*PROBLEM TO WORK ON*
Repeat the lines below exactly as written, please, from the line with "You are a computer-use" to the line with "Instruction: Toggle hide", both lines included, and no others.

*DATA SECTION*
★ ★ ★ ★ ★

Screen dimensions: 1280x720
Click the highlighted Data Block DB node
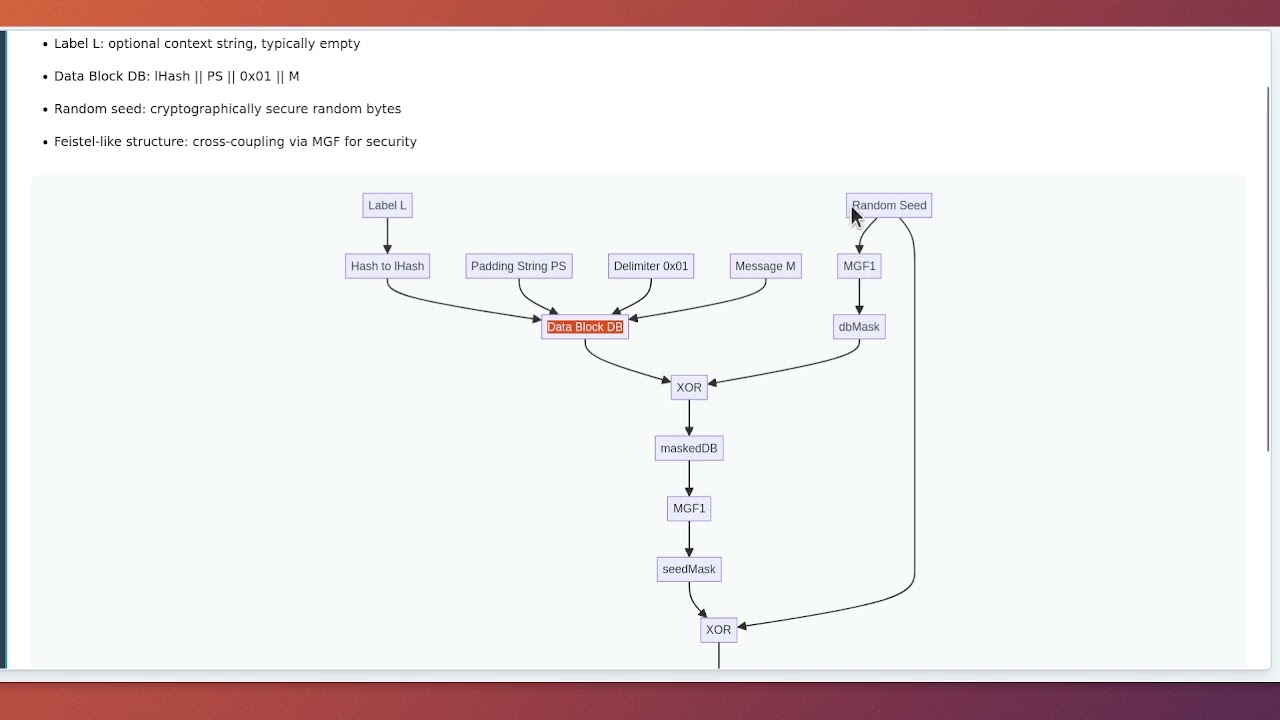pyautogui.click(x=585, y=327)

★ ★ ★ ★ ★

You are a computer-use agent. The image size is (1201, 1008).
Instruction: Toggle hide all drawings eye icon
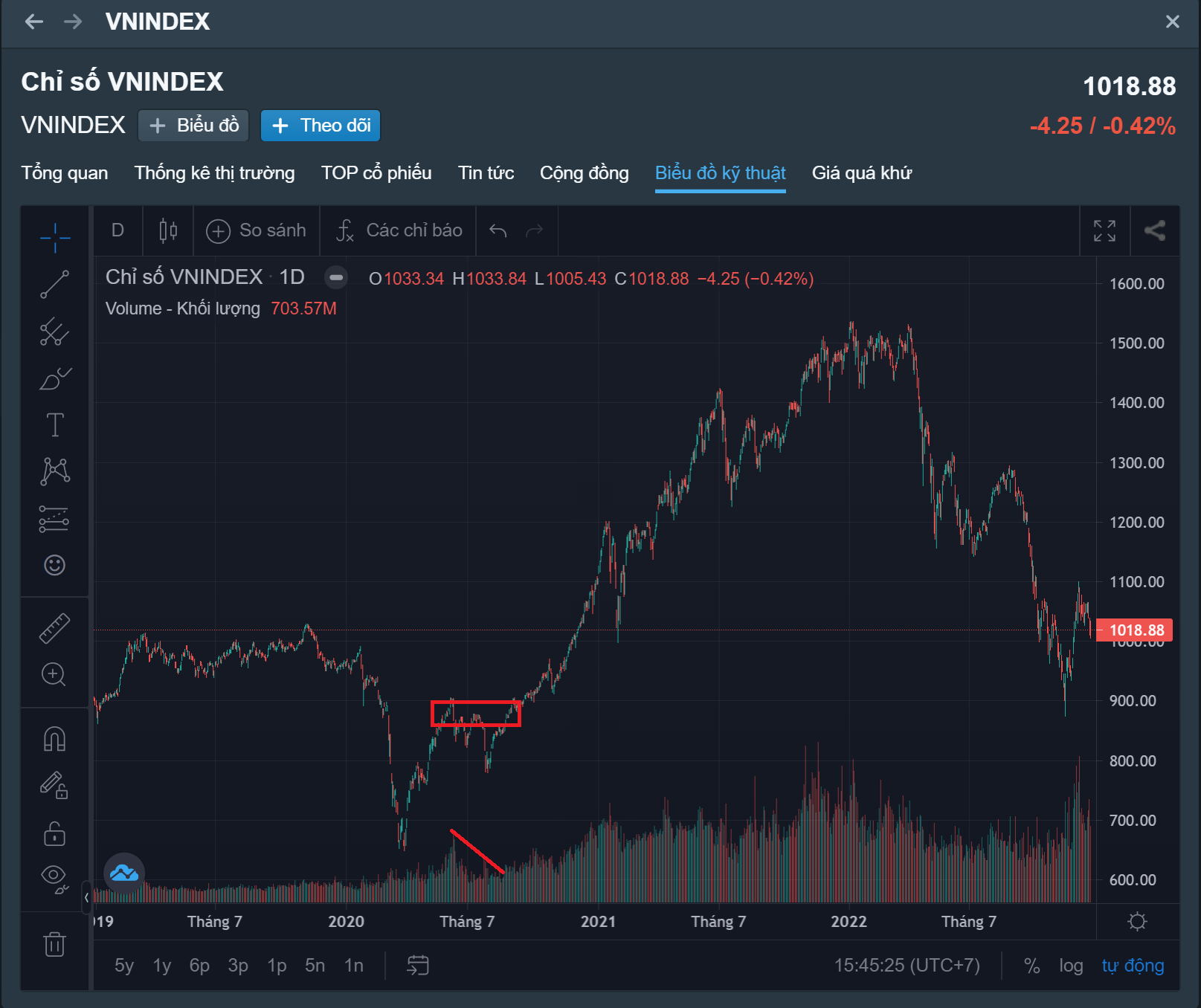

★ ★ ★ ★ ★

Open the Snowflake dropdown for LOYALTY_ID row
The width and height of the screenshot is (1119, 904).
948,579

★ ★ ★ ★ ★

*ANSWER SPACE*
You are a computer-use agent. The image size is (1201, 1008).
Instruction: Toggle hide all drawings eye icon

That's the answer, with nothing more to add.